# SLPCYCLE - Editorial

Author: Daanish Mahajan
Tester: Istvan Nagy
Editorialist: Vichitr Gandas

SIMPLE

Greedy

# PROBLEM:

Given a body needs H units of continuous sleep. If you sleep x ( < H) units then next time, we need 2*(H-x) units of continuous sleep.
Given a string of length L describing the day where S_i=0 means that unit of time is free and S_i=1 means that unit of time is occupied. Find if you would be able to achieve the sleep requirement.

# EXPLANATION

As we know that if we sleep x(<H) units then we need to sleep 2*(H-x) units more next time.

So when we have some x(<H) units of free time available then should us sleep or not?
We should sleep only if, it reduces our remaining sleep units that is we should sleep x units only if 2*(H-x) < H.
=> 2*H - 2*x < H
=> 2*H - H < 2*x
=> H < 2*x
=> x > H/2

So iterate over the given string S, find count of continuous 0s, check if count > H/2, if yes then sleep for this time and update the H as following:
H = 2*(H-count)

■ ■ ■ ■

TASK LIST
1. Copy the passage of the SLPCYCLE editorial starting at "Given a string" and ending at "sleep or not?".
2. In the SLPCYCLE editorial, what does H become after you sleep through a run of continuous 0s of length count?

■ ■ ■ ■

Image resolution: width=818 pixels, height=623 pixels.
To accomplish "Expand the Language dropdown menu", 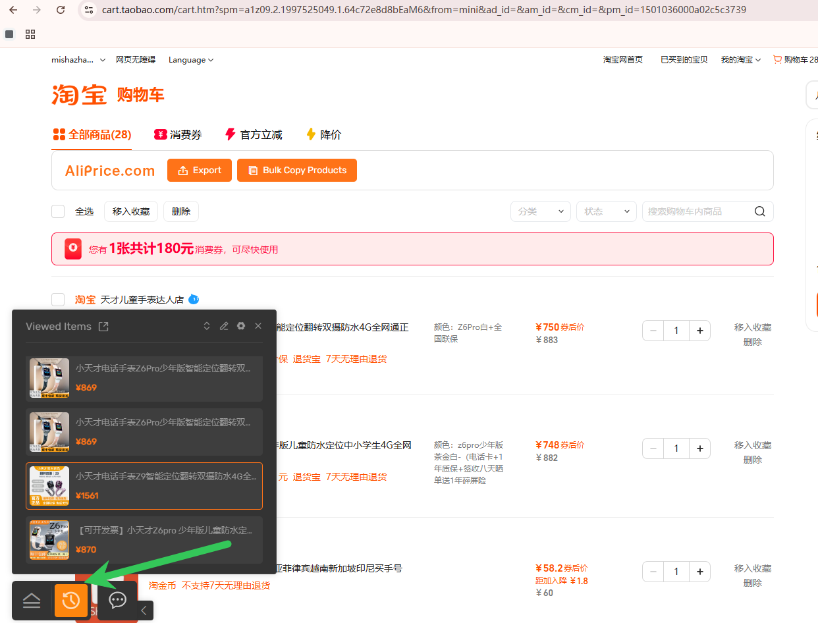I will point(191,60).
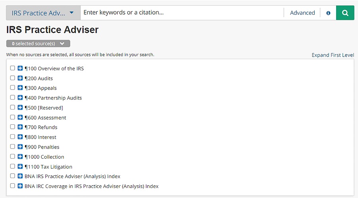Select the ¶900 Penalties checkbox
Screen dimensions: 358x198
13,147
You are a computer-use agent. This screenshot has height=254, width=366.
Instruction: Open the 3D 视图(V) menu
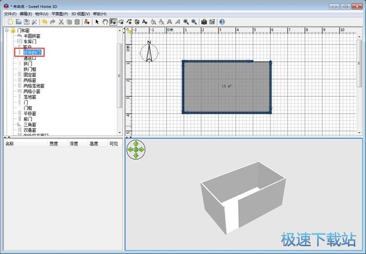(81, 14)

■ ■ ■ ■

WRITTEN ANSWERS
1.
Given a string of length L describing the day where S_i=0 means that unit of time is free and S_i=1 means that unit of time is occupied. Find if you would be able to achieve the sleep requirement.

# EXPLANATION

As we know that if we sleep x(<H) units then we need to sleep 2*(H-x) units more next time.

So when we have some x(<H) units of free time available then should us sleep or not?

2. H is updated to 2*(H-count).